Passage:

════════════════════

Fifty percent of Alabama hospitals are operating in the red, despite recent federal COVID-19 relief funds, a new report says.

“Since the beginning of the pandemic, Alabama’s hospitals have lost $1.5 billion dollars, money they couldn’t afford to lose,” said Erik Swanson of Kaufman Hall, a health care consulting company that did the report for the Alabama Hospital Association.  

“The report clearly shows that Alabama’s hospitals are in serious financial difficulty, which creates a huge threat to the ability of Alabamians to have access to health care,” Swanson said.

The document doesn’t say which specific hospitals are in the red, but highlights issues across institutions.

Swanson said Alabama hospitals receive some of the lowest Medicare reimbursement rates in the nation and low rates from commercial insurers are a financial challenge.

Meanwhile, total expenses, including staffing and supplies, have increased more than 20% since before the pandemic.

════════════════════

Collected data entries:

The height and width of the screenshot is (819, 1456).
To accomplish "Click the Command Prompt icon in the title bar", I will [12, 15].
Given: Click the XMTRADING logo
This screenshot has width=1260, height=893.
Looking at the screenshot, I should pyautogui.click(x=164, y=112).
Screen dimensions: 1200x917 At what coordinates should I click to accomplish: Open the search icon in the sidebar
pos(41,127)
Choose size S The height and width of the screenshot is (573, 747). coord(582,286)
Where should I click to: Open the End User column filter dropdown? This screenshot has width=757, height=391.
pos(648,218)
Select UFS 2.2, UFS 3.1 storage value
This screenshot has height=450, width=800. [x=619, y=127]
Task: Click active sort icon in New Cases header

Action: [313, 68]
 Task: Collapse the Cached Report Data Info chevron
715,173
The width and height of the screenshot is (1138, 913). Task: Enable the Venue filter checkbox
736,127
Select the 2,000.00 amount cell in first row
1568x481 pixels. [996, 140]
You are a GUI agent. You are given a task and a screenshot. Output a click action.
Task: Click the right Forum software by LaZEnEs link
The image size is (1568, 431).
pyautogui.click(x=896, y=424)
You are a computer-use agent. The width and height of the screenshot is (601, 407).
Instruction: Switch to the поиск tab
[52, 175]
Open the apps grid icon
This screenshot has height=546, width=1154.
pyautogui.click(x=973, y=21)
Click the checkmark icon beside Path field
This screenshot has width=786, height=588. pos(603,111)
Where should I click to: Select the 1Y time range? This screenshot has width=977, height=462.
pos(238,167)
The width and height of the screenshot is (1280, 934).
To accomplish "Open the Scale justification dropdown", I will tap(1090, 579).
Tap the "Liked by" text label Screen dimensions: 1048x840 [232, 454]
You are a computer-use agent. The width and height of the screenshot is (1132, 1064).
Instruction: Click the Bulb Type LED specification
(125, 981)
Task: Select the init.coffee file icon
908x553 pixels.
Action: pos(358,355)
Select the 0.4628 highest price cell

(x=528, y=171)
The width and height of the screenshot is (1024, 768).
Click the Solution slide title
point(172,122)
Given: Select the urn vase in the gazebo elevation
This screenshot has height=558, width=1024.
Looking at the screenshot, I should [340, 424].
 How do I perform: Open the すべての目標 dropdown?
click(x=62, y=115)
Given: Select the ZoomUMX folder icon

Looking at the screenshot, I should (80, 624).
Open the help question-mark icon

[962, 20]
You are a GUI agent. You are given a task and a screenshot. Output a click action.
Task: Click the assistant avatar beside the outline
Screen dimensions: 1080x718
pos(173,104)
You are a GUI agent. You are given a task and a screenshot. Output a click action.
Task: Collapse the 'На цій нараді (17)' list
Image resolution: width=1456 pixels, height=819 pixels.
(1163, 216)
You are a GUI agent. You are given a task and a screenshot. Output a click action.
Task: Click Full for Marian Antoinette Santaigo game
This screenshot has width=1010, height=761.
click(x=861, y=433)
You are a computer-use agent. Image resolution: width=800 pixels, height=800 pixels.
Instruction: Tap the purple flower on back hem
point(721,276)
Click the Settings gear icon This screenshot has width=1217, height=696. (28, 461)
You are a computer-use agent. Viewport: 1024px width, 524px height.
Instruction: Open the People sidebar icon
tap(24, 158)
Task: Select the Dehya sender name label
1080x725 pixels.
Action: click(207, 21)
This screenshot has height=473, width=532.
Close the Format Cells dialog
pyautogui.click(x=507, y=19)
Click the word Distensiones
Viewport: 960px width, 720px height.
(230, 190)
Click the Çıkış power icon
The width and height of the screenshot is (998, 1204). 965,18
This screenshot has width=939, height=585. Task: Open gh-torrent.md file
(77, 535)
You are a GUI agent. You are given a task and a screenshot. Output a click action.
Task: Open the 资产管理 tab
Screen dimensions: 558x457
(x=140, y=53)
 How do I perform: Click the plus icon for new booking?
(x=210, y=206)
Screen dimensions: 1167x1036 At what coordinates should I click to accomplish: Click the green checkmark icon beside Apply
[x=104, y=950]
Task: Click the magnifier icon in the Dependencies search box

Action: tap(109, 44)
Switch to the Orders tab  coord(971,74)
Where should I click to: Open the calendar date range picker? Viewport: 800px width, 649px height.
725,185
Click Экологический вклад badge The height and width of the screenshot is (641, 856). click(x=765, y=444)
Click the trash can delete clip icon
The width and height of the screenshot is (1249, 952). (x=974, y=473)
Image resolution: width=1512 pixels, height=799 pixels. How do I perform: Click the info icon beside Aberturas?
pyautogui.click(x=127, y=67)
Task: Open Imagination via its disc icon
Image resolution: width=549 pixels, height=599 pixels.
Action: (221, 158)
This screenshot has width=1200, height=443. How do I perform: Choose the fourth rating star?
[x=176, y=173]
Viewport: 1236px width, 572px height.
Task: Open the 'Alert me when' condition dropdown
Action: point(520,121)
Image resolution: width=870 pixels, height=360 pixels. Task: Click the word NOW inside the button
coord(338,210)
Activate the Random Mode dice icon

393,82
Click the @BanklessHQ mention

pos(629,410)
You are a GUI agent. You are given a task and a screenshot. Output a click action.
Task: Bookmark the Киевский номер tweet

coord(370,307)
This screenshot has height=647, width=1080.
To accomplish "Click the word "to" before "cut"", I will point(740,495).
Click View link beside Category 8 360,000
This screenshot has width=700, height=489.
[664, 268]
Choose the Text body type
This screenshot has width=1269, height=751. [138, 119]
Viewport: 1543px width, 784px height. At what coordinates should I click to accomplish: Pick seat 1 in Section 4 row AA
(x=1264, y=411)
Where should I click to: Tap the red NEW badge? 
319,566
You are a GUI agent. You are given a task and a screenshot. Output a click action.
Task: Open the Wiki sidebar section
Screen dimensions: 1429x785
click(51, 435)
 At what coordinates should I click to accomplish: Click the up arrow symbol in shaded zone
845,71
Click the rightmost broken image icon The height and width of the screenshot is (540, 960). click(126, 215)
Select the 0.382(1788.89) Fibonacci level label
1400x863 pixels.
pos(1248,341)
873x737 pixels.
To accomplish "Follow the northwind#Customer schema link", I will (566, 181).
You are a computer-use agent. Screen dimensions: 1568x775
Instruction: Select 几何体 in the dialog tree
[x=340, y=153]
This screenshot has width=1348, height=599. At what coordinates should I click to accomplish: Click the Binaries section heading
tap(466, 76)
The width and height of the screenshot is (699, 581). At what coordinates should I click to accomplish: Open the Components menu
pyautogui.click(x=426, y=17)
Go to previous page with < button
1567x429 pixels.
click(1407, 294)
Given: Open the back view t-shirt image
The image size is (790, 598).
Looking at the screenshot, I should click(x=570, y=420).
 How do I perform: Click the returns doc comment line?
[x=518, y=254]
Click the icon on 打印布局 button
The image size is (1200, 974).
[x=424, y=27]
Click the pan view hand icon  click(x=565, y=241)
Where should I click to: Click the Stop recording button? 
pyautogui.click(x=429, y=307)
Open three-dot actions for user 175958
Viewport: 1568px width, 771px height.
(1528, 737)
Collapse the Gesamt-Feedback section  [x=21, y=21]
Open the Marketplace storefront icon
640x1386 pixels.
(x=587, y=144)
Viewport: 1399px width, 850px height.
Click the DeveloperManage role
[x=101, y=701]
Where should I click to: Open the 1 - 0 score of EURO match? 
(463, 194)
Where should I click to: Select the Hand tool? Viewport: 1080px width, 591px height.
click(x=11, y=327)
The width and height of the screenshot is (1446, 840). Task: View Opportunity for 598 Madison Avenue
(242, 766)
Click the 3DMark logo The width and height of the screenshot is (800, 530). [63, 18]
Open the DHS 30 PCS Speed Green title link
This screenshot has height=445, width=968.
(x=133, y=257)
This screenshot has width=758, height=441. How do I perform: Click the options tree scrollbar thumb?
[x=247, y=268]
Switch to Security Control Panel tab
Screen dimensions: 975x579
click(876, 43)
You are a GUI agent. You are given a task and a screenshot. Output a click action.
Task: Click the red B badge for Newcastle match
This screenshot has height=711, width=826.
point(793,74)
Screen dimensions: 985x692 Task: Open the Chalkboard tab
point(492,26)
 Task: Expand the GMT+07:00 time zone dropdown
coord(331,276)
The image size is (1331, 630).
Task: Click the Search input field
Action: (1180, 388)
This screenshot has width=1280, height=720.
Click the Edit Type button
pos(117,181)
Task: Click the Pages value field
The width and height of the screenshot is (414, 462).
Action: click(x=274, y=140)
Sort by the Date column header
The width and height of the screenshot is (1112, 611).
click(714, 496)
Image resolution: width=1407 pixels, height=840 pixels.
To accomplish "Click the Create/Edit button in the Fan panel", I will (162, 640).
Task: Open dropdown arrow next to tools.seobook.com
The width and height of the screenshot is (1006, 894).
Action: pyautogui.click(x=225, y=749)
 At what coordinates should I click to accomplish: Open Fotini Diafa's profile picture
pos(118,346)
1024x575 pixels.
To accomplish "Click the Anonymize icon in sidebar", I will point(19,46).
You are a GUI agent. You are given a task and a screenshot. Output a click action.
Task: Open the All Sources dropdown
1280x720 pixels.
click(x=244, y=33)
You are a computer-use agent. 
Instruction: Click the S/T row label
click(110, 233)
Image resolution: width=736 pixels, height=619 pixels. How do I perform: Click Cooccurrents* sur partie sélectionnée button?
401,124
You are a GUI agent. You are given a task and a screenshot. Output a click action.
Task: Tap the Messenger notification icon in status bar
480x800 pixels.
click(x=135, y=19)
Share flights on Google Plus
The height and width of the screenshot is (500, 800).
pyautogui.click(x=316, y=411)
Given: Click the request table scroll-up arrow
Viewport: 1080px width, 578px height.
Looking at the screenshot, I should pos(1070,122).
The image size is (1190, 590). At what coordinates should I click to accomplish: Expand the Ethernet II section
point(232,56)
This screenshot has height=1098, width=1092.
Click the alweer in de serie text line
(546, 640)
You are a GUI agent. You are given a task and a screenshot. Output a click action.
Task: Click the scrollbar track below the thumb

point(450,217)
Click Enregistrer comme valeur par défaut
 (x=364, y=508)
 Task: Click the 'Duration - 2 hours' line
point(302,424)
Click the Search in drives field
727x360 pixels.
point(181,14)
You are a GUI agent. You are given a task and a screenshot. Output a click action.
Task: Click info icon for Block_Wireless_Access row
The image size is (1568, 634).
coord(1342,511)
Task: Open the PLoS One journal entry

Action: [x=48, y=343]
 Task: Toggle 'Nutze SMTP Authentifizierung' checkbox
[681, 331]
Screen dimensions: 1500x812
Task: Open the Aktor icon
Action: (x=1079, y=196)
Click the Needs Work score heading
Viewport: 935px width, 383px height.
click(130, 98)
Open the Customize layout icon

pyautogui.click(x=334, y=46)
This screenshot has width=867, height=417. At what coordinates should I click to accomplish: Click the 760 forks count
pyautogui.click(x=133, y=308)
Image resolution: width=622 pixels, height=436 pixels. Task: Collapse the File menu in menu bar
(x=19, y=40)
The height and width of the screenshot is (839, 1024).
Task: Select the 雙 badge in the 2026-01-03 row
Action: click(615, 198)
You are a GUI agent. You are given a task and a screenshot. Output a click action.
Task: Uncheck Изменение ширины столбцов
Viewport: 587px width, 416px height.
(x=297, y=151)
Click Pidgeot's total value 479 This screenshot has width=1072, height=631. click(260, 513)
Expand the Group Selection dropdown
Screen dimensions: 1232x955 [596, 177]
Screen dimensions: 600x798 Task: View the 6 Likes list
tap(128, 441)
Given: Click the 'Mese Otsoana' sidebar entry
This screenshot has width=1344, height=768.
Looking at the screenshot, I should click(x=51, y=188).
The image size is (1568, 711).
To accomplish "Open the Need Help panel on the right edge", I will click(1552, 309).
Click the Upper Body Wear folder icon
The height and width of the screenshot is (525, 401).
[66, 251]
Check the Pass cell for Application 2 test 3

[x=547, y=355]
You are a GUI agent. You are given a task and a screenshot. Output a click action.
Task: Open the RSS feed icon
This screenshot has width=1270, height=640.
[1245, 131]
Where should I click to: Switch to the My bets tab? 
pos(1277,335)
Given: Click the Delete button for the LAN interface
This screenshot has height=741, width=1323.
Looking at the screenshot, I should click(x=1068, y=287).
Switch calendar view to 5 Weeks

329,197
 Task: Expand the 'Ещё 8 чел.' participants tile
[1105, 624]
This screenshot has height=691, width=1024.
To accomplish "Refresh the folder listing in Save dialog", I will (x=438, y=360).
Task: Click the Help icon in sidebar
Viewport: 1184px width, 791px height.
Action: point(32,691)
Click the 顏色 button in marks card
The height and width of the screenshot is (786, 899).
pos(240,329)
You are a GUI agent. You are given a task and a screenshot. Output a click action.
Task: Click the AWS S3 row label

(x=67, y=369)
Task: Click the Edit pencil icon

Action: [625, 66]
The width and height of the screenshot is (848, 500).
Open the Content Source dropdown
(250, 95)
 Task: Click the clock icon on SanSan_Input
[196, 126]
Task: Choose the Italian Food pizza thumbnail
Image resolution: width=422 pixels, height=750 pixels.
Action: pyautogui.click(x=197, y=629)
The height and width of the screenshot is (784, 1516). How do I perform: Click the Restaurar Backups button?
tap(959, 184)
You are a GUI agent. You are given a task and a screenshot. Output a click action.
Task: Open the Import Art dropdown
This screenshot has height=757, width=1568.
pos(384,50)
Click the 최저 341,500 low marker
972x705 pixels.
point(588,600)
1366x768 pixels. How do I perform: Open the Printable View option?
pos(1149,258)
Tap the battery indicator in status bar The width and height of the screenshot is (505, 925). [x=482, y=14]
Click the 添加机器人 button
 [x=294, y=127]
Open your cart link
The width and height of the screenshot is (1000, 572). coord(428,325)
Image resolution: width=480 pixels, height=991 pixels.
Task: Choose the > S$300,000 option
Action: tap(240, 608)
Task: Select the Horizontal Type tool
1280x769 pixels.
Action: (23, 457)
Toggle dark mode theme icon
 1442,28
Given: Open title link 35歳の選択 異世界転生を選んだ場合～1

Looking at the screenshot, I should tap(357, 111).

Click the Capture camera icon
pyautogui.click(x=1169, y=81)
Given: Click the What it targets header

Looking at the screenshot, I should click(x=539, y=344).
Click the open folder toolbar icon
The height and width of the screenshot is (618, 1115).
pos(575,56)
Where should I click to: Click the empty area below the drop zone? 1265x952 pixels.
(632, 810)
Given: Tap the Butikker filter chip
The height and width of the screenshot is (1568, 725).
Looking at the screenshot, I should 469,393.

════════════════════

Explore the material:
1 – In the passage on Alabama hospital finances, what financial challenges does Swanson point to? Answer in one to three sentences.
2 – Can you write the next part of the article on Alabama hospital finances, picking up after its final sentence?

Results of the exercise:
1 – Swanson said Alabama hospitals receive some of the lowest Medicare reimbursement rates in the nation, and low rates from commercial insurers are also a financial challenge. Meanwhile, total expenses, including staffing and supplies, have risen more than 20% since before the pandemic.

2 –
During a discussion Thursday, hospital association officials said so far in 2023, they’re not faring any better. While some hospitals are at risk of closing, others, including urban facilities, could have to cut services.

When Alabama lawmakers meet this spring, they’re expected to distribute more than $1 billion in American Rescue Plan Act money, the last of the federal COVID-19 relief money. Hospitals are hoping to get a significant portion of that money.

“There isn’t enough ARPA funding out there to plug the hole and make hospitals whole to pre-pandemic levels,” association President Dr. Don Williamson told reporters. “But what we desperately need is a significant infusion of ARPA funds, enough to serve as a bridge until we can address some of the other fundamental challenges in the reimbursement systems, whether that’s uncompensated care, whether that’s our Medicare issues. We need that bridge.”

The association said the report should serve as a warning for state leaders.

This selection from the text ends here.